There were some perks to the gig. Wahlberg says he enjoyed the building-up phase where he was forced to have up to 10 meals a day.
"The only part where that's not fun is when you've gone to bed at 10 o'clock after a big meal. And then at 2 o'clock you wake up to eat again and you're still full from the last meal," says Wahlberg, motioning to his throat. "You can feel the food right here. When you burp, pieces of food come up."
He spent 12 weeks on the diet while pumping iron for the role of Sun Gym ringleader Danny Lugo.

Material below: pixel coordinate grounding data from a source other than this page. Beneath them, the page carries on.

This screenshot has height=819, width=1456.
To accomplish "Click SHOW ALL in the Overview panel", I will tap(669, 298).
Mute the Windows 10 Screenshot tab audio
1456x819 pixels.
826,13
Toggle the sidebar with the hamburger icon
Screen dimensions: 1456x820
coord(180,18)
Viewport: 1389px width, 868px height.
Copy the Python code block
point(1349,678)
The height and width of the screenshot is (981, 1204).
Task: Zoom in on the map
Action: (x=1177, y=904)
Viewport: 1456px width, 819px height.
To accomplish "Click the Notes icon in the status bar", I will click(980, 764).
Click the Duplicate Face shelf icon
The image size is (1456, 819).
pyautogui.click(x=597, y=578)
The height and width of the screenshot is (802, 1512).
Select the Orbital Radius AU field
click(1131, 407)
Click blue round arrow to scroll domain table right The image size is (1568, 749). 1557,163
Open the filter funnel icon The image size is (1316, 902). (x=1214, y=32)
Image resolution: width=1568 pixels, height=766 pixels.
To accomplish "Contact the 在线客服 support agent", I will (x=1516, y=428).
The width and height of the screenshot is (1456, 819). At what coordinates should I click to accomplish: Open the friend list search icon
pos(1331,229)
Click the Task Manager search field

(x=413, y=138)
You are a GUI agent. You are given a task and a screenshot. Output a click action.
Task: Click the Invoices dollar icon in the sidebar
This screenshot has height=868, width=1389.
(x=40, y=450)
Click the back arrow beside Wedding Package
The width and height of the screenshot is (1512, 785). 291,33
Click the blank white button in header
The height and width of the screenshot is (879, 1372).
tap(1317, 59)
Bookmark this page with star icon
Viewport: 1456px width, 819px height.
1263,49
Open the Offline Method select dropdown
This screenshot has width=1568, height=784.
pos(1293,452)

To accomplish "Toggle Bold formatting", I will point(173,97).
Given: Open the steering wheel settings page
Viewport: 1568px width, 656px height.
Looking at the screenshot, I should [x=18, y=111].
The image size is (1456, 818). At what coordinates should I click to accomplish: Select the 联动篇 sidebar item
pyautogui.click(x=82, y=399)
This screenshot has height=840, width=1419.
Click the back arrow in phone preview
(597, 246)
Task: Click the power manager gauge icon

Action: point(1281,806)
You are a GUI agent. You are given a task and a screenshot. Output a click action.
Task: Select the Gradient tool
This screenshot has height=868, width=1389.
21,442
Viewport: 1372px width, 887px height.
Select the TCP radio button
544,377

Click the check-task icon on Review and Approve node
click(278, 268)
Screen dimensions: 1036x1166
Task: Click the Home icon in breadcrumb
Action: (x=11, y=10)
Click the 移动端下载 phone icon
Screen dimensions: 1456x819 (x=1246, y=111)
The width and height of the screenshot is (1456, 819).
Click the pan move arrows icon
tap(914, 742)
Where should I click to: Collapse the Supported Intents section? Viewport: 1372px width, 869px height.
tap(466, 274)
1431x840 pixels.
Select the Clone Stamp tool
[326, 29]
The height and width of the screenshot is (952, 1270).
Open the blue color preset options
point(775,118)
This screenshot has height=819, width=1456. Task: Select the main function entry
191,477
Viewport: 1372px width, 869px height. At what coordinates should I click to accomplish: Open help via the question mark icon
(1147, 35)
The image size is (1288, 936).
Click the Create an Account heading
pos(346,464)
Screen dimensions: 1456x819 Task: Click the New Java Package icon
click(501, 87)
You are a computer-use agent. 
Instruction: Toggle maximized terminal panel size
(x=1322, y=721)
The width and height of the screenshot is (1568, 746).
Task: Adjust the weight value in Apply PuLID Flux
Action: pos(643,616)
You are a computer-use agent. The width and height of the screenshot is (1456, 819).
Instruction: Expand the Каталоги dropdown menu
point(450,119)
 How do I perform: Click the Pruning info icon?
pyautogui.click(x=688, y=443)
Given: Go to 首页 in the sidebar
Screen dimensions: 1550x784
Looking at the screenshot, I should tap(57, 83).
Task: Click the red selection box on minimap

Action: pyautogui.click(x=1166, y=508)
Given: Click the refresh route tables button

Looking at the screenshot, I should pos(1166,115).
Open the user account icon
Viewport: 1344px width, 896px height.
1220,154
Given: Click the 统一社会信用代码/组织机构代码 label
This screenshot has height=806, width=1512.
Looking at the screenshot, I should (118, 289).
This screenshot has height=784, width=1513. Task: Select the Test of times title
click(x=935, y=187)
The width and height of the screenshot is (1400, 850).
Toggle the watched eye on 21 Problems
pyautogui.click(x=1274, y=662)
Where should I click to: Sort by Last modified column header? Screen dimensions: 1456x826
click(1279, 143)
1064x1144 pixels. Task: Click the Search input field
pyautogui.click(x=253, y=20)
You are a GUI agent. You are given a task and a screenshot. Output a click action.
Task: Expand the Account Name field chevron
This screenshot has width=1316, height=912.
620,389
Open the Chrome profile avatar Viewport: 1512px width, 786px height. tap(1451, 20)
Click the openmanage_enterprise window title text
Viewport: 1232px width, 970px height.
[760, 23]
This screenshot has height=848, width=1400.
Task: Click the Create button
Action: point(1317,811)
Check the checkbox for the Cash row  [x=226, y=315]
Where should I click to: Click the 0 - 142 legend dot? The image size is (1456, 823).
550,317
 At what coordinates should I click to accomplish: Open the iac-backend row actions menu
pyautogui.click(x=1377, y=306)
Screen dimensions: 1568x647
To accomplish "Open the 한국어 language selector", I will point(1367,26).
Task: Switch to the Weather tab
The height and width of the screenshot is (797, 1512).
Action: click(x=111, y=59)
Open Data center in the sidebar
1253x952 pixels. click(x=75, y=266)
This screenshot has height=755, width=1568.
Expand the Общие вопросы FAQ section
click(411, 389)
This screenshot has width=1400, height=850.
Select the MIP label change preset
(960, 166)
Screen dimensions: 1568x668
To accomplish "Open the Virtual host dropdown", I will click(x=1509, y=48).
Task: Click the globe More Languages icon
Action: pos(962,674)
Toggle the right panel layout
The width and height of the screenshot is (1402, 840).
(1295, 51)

"For months afterwards I was sore," says Wahlberg, who re-aggravated past shoulder injuries. "The toughest part for me was realizing that I'm not a kid anymore at 41. Trying to lift heavy weights and pack on pounds and muscle was difficult."
Johnson, who had emergency surgery Monday for a hernia suffered in a WWE match last month, says that he had to moderate his Pain workouts by "training smarter."
"When you're young, you think you're invincible," says Johnson. "When you're older, you have to start listening to your body."
Coming off an impressively sized starring role in G.I. Joe: Retaliation, Johnson's additional muscle, via the workouts and a strict diet, looks like more.
"Onscreen, that small amount of extra pounds translates to 50 pounds, making my character look like an 800-pound silverback gorilla just released from jail," he says.
Wahlberg says he never tried to out-muscle his co-star, whom he dubs "a freak of nature."
"You gotta know your limitations. For me, it was about being the best I could be," says Wahlberg. "But it's hard to be comfortable standing next to this mountain of a man when he's playing a bodybuilder."